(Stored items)
—————
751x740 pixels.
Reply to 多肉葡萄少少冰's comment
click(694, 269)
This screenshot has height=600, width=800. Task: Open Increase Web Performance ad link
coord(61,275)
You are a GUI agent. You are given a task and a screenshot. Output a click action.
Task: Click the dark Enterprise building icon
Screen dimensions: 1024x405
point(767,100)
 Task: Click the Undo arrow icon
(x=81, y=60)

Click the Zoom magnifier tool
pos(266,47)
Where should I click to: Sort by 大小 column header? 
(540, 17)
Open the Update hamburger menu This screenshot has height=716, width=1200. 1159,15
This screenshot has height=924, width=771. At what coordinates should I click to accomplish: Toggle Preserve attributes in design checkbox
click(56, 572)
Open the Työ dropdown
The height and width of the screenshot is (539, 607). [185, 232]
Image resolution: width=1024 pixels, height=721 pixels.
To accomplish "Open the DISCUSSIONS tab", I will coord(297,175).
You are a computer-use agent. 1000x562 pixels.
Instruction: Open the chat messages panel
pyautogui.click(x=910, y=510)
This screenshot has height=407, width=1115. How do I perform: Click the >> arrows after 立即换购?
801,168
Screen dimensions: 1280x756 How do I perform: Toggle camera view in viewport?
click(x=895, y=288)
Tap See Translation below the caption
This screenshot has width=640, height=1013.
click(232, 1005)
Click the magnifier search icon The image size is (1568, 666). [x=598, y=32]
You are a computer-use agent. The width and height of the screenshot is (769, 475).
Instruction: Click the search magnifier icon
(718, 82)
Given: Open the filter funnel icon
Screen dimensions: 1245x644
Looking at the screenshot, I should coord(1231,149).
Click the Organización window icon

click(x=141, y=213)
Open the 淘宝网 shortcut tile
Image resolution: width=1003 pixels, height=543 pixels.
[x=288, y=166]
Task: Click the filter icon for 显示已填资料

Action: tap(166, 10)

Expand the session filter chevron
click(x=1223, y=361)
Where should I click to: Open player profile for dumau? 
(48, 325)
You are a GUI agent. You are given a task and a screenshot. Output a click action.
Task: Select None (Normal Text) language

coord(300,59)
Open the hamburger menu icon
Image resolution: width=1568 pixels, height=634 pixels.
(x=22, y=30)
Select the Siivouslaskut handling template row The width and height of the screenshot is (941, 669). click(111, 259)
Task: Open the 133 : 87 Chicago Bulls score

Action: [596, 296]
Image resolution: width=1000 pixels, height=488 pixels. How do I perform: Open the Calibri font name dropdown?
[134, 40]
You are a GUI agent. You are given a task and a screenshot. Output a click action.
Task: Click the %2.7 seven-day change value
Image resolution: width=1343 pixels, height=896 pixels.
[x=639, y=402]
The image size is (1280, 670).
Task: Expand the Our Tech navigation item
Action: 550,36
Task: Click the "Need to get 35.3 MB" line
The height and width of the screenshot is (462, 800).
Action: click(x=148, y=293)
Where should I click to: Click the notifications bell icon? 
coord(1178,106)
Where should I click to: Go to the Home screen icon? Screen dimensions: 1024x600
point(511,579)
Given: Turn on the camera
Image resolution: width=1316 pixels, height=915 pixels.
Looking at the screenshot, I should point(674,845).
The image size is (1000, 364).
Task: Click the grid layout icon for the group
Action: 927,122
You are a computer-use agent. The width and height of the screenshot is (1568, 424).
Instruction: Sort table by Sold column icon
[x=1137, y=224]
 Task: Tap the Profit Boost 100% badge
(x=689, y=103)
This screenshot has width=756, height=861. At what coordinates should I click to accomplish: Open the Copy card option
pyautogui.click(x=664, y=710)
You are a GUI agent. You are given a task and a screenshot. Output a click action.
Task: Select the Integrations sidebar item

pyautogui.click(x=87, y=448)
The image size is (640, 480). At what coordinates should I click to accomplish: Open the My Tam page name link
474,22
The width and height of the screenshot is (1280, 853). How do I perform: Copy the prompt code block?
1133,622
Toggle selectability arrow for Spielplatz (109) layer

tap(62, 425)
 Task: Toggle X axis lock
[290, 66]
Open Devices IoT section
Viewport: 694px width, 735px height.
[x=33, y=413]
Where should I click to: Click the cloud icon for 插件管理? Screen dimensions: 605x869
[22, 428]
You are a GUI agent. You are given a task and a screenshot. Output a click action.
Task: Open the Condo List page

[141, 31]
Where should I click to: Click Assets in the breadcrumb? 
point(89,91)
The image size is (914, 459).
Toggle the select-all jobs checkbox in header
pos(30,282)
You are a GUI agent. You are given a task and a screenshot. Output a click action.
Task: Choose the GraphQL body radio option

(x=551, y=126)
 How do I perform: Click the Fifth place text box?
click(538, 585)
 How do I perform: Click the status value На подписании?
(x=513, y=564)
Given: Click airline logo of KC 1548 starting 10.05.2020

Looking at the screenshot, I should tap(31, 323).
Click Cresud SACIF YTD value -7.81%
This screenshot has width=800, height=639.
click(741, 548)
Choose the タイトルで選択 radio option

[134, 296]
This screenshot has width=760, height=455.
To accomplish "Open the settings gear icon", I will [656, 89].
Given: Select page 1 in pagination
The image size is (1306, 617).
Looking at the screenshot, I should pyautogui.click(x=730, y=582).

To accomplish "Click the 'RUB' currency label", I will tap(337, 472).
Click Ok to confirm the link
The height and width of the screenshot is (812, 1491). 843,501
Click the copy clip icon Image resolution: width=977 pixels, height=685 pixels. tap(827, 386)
—————
As listed above, the lines from the line with "The width and height of the screenshot is (1280, 853)." to the line with "This screenshot has width=760, height=455." are to be echoed exactly, with both ends included and nothing added.

The width and height of the screenshot is (1280, 853). How do I perform: Copy the prompt code block?
1133,622
Toggle selectability arrow for Spielplatz (109) layer

tap(62, 425)
 Task: Toggle X axis lock
[290, 66]
Open Devices IoT section
Viewport: 694px width, 735px height.
[x=33, y=413]
Where should I click to: Click the cloud icon for 插件管理? Screen dimensions: 605x869
[22, 428]
You are a GUI agent. You are given a task and a screenshot. Output a click action.
Task: Open the Condo List page

[141, 31]
Where should I click to: Click Assets in the breadcrumb? 
point(89,91)
The image size is (914, 459).
Toggle the select-all jobs checkbox in header
pos(30,282)
You are a GUI agent. You are given a task and a screenshot. Output a click action.
Task: Choose the GraphQL body radio option

(x=551, y=126)
 How do I perform: Click the Fifth place text box?
click(538, 585)
 How do I perform: Click the status value На подписании?
(x=513, y=564)
Given: Click airline logo of KC 1548 starting 10.05.2020

Looking at the screenshot, I should tap(31, 323).
Click Cresud SACIF YTD value -7.81%
This screenshot has width=800, height=639.
click(741, 548)
Choose the タイトルで選択 radio option

[134, 296]
This screenshot has width=760, height=455.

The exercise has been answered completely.